Frederick Harold

Personal information
- Full name: Frederick Vere Harold
- Born: 5 September 1888 Eling, Hampshire, England
- Died: 17 February 1964 (aged 75) Southall, Middlesex, England

Domestic team information
- 1909–1912: Hampshire

Career statistics
| Competition | First-class |
| Matches | 2 |
| Runs scored | 16 |
| Batting average | 8.00 |
| 100s/50s | –/– |
| Top score | 8 |
| Balls bowled | 24 |
| Wickets | 0 |
| Bowling average | – |
| 5 wickets in innings | – |
| 10 wickets in match | – |
| Best bowling | – |
| Catches/stumpings | 1/– |
- Source: Cricinfo, 12 December 2009

= Frederick Harold =

English cricketer

Frederick Vere Harold (5 September 1888 — 17 February 1964) was an English first-class cricketer.

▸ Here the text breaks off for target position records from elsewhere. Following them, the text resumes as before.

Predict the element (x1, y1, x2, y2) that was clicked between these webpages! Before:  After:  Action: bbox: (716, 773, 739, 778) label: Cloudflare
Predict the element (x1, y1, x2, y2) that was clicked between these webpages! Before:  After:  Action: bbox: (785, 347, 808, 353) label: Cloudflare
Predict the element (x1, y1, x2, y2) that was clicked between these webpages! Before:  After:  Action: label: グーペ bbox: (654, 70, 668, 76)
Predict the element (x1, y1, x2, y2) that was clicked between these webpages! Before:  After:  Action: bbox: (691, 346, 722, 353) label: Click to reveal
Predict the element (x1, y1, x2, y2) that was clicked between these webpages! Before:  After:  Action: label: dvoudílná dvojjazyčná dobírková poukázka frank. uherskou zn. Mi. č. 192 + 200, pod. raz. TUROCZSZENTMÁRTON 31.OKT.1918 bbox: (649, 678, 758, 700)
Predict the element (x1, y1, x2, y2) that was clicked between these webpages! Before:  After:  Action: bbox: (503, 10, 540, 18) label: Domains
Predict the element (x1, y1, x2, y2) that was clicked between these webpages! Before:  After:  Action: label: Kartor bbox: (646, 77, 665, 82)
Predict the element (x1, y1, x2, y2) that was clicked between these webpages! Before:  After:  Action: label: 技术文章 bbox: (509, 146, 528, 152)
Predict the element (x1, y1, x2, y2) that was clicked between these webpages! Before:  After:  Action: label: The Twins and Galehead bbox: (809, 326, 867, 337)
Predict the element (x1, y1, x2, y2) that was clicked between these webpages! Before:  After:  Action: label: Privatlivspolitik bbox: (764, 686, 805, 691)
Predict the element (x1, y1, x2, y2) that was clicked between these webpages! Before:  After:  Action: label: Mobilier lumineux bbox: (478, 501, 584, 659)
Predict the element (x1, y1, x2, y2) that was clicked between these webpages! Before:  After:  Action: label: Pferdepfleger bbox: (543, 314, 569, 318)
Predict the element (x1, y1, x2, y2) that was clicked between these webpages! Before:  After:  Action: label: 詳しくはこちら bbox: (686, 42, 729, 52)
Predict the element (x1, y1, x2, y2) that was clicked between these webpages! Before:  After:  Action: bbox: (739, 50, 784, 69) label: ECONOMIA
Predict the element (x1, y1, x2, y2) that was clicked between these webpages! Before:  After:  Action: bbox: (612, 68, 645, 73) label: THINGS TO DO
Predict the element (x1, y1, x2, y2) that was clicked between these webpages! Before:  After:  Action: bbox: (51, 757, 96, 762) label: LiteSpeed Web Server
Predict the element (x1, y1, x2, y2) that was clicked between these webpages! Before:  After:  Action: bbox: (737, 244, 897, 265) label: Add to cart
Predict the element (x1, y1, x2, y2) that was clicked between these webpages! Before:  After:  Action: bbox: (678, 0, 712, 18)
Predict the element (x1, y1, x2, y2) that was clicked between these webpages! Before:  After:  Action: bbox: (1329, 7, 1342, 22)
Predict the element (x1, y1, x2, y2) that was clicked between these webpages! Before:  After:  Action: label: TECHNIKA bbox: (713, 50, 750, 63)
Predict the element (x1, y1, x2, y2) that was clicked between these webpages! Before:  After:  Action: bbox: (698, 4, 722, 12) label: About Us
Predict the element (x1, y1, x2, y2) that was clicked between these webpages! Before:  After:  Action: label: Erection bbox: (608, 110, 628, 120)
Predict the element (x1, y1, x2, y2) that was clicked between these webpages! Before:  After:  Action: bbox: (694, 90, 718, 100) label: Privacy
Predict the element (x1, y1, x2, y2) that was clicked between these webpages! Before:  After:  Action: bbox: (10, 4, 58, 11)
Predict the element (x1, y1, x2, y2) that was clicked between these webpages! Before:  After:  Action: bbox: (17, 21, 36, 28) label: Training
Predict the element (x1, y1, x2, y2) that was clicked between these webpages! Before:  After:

Harold was born in September 1888 at Eling, Hampshire. He made two appearances in first-class cricket for Hampshire; the first came against Derbyshire at Blackwell in the 1909 County Championship, with the second coming against Sussex at Eastbourne in the 1912 County Championship. In these, he scored 16 runs and took no wickets. Harold died in Southall in February 1964.